Tuesday, November 23, 2010


Water works - from the Urban Botanist
Graduate show at Dunedin School of Art

Screenprints on handmade paper made from recycled newspaper.
Recreated drains from handmade cast paper.

Monday, October 18, 2010


Women on Form Group Exhibition at Rocda Gallery 4th - 16th October

This show, part of the 2010 Otago Arts Festival, involves thirteen women exploring the theme of jugs, vessels, bodies.

My three prints are inspired by art historical references that have played a part in my journey of discovery in these last 4 years at art school.

For Braque, etching, emboss, collage

For Magritte, silkscreen

For Bourgeois, etching

Tuesday, September 21, 2010

4sight exhibition

Printmaking exhibition 10 - 17 September 2010
22 senior students and lecturers from Dunedin School of Art.

This show was a trial run for graduating students taking part in SITE10

Image shows a reconstructed drain made from recycled newspaper and a framed silkscreen of an urban oasis also on recycled newspaper.

Dappled sunlight was rippling across image accentuating the foliage.

The start of an expanding drainage system that I hope to install in the gallery at the end of year exhibition.

Sunday, September 12, 2010

OUSA Art Week

August 2010
An installation in poster boxes (formerly where exam results were posted) in the beautiful old archway building of Otago University.

Just need the broomstick for a game of quidditch!

Works from the 2009 Urban Botanist series and screenprints on handmade recycled newspaper.

Sunday, August 1, 2010

Hocken Collections

100 Up - a snapshot of Dunedin life: 1910 & 2010

31 July 2010 – 21 January 2011

I have a new part time position working for Art Crew Ltd. The job involved hanging 112 works (mainly photographs) for the latest Hocken show celebrating 100 years of the Library. The pressure was on, the work intense with lots of variety, but wonderfully satisfying seeing the end result.

Monday, July 12, 2010

Urban Botany Year 4 Semester 1

This 'found' image of Palm Jumeirah, Dubai, seen in the National Geographic has sparked this years project. Palm Jumeirah is a man-made island formed in the shape of a cultural icon, the palm tree. For me, the palm tree symbolises warm, tropical island holidays while also conjuring an image of a fertile oasis, a refuge. Research looks at man's manipulation of the environment and infrastructure dealing with utility services such as water supply, sewerage and wastewater.

This quote from Dorothy Sayers in 'Why Work' , struck a chord.

A society in which consumption has to be artificially stimulated in order to keep production going is a society founded on trash and waste, and such a society is a house built upon sand.
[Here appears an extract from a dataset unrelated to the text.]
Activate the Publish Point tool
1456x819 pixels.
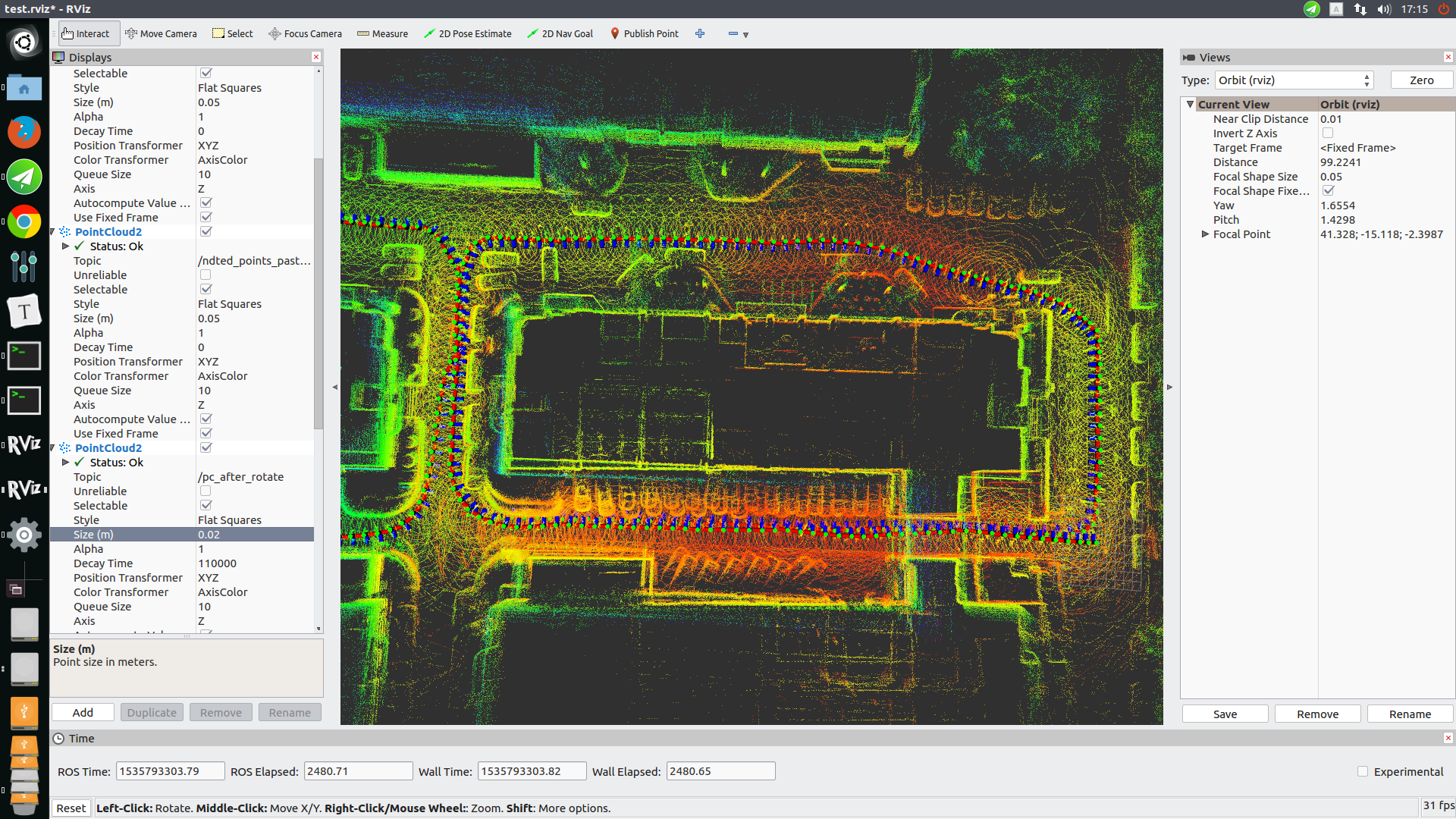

My interpretation of Sayers' quote echoes the impact of wasteful consumption today. Artificial stimulation could very easily refer to the effects of the superficial, man-made urban metropolis, where population growth and consumption place huge demands on this hedonist oasis.

The urban botanist experiences the city. So how does Palm Jumeirah form an alliance with a local, lived experience here in Dunedin? The association of Palm Jumeirah to the oasis, and reclamation both of the land and in recycling of materials, generate notions of the act of draining in a transforming and transient landscape.
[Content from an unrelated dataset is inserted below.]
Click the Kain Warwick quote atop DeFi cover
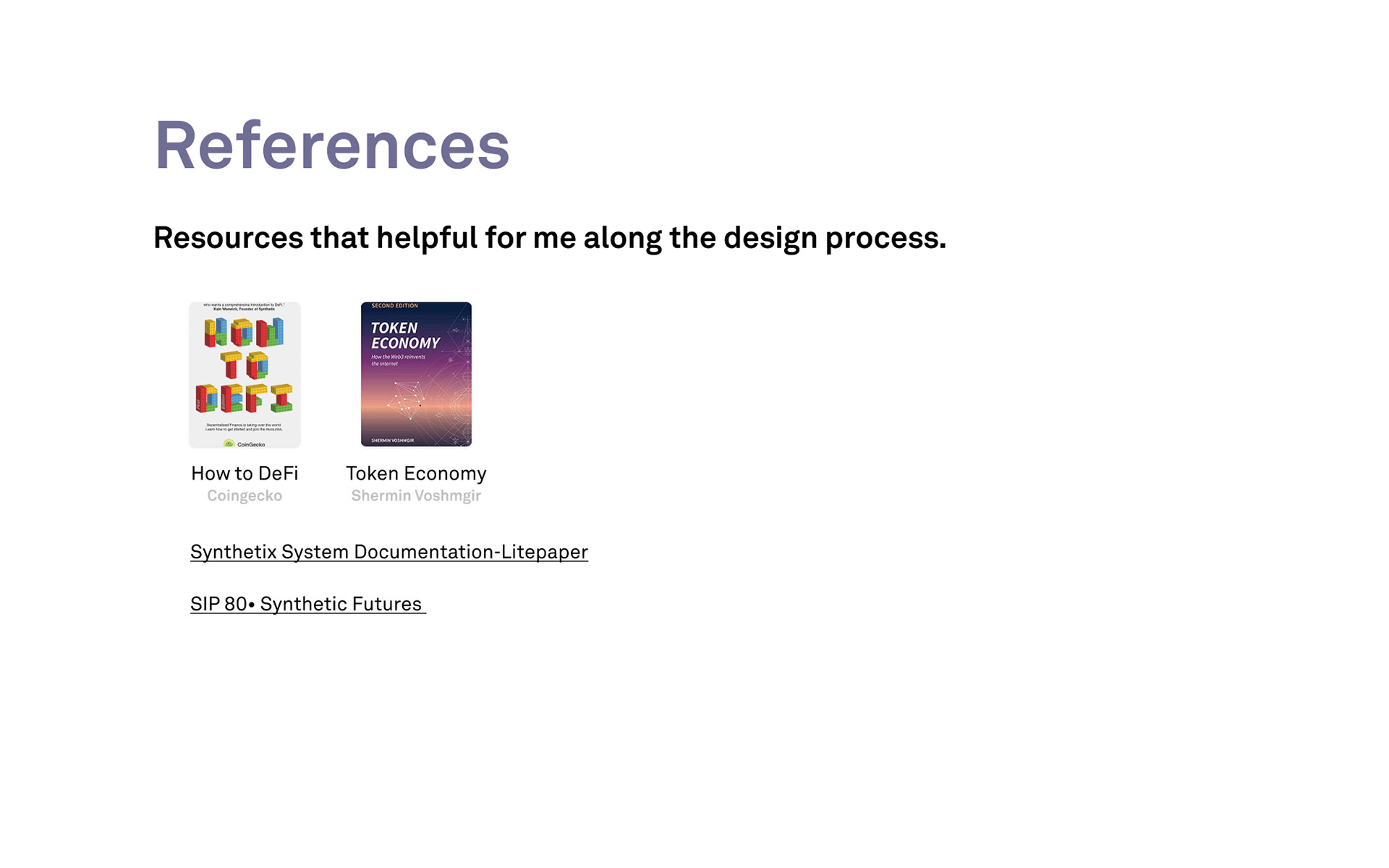1389x868 pixels. (x=245, y=307)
Newspaper is pulped and transformed into handmade paper with fragments of the newspaper visible and partially legible. Also, in recycling newspaper, layers are built up through collage, deleting or exposing bold text in the manner of pasted city posters. The newspaper dries, taking on the form of cylinders or tubes representing drains. Newspaper joiners are made creating a network of interconnecting drains.

Drains imply dirt - waste – abjection. Robert Gober's work, with his use of sinks, urinals and drains is Abject. These mundane objects present us with the banalities of life that according to Gober, flow beneath the everyday.

The relationship between abjection and the botanist is explored in studio practice through an urban inquisition in what is often regarded as repulsive - the socially less presentable function of drainage systems. Drains in the urban landscape are neglected, somewhat obscured vessels of waste facilitating effective disappearance of human presence. The regular, labour intensive process of papermaking in the studio has become a ritualistic undertaking, like daily ablutions of flushing and draining. The handmade paper incorporates shredded newspaper, disintegrated fragments of daily news, a palimpsest, blending into a mid-tone grey colour suggesting an urban, man-made landscape of concrete and asphalt.

Photographs record and document urban drains where weeds persist in waste spaces of the cultivated milieu, fertile urban oases. Manipulated into b/w images for screenprinting on handmade paper, a chiaroscuro effect, integrating a relationship between the creative process of reclaiming newspaper and prosaic imagery celebrates the overlooked.

Samples of photographs using the infra red filter to accentuate the plant life.

Transformed into black and white screen prints using mid tone grey hand made paper.